Marie-Jo et Claude Carret, comme leur nom l’indique, photographient au carré. On ne sait jamais de qui est leur regard, à qui attribuer telle image ni revient tel portrait. Peu importe ici l’ego, vécu à égalité, décuplé pour ceux qui à l’image s’offrent. Peut-être y-a-t-il dans ces quatre yeux qui regardent, tellement de présence que ceux qui s’y donnent s’y abandonnent vraiment. Les Carret, disons-le donc ainsi, sont aussi passés par la Socitété photographique rennaise. Ils sont d’ici et montrent le lointain. Pas l’exotique mais un lointain si proche, celui qui souvent est tellement proche et qui nous brûle, que d’aucuns voudraient refouler. Après les communautés laos ou mongs de Rennes, ils nous donnent à voir des Roms, des Gitans, des Tziganes de Roumanie, de Hongrie ou de cette Mitteleuropa qui est notre centre de gravité bien qu’on s’en défende.
Les Carret s’immergent là depuis 1984. Nomades à leur manière, roulant en combi, ils promènent leurs yeux, et ceux qui y vivent leur rendent leurs regards. Ou l’inverse. Les noirs et blanc sont des formats de toute manière à hauteur d’homme. Pas ici un vain mot : rom veut dire homme. Les enfants domestiquent des chevreaux, les hommes des motos. Les fagots virevoltent sur le chemin, les ray-bans nous fixent comme Jésus à sa croix et les femmes portent les échelles qui escaladent y compris le ciel.
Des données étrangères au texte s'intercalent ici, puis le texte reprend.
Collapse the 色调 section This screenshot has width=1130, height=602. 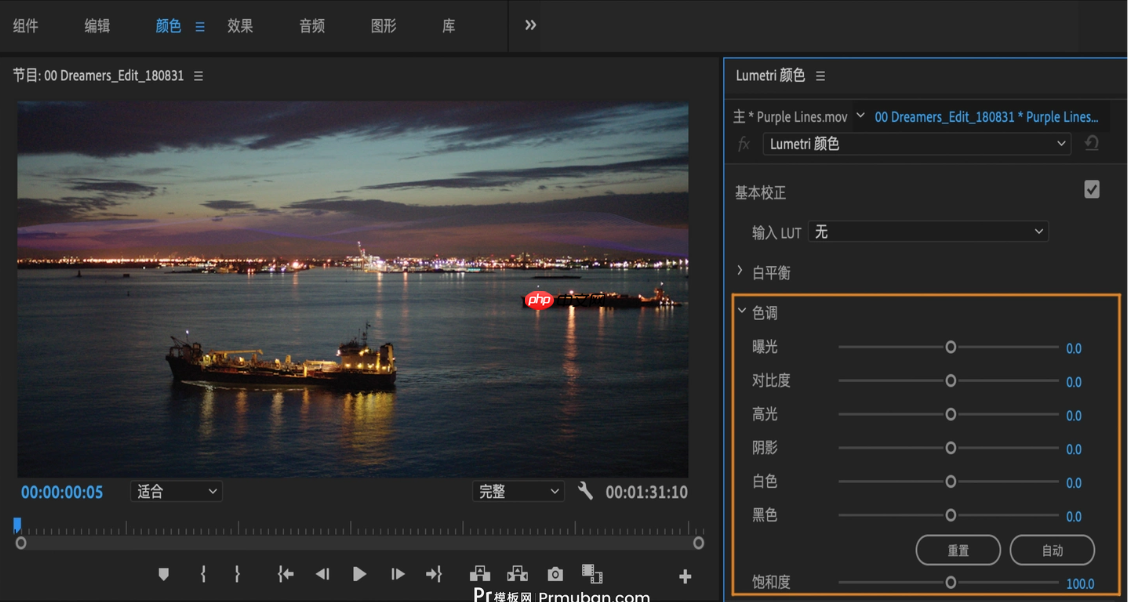pos(742,312)
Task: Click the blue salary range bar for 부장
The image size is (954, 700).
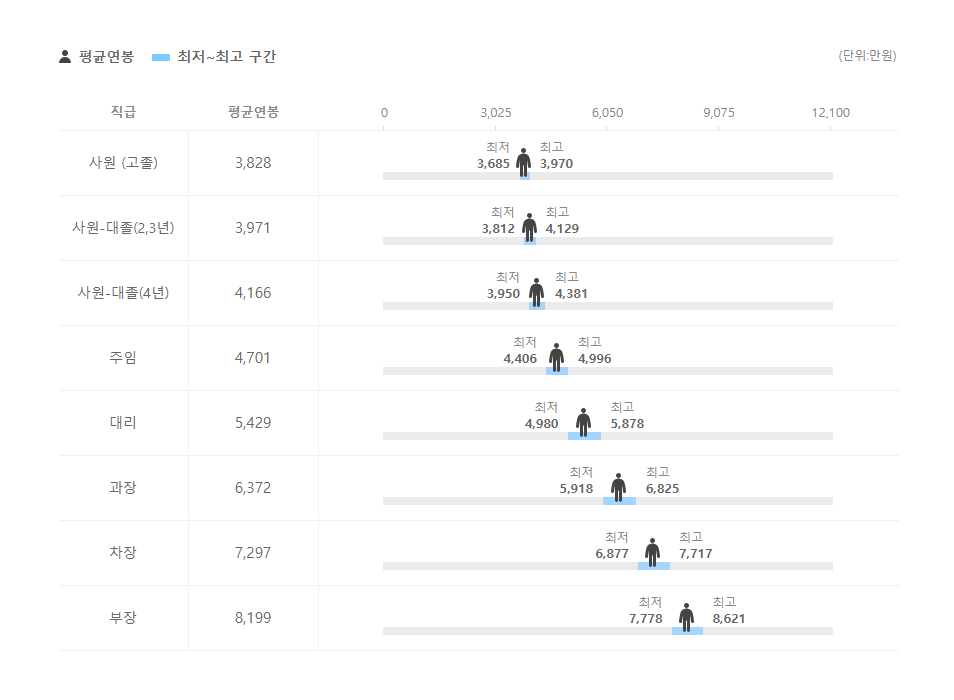Action: click(687, 631)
Ces photos sont le contraire de clichés. Les Roms ne s’y trompent pas. Ni l’Alliance française qui, pour les Cinquante ans du jumelage de Rennes avec Brno en République Tchèque, expose le travail de Marie-Jo et Claude Carret. Dont ce portfolio ne montre qu’une partie. Le reste est à aller voir salle du Cloître de la mairie de Brno jusqu’au 31 mai 2015. Regardons au plus proche ou au plus loin, jusqu’au vaisseau de la benne avec pour hampe un haut-parleur. Une grappe d’enfants nous montre les chemins. Ceux d’une liberté trop souvent humiliée. Ceux de l’Europe car les Roms en sont.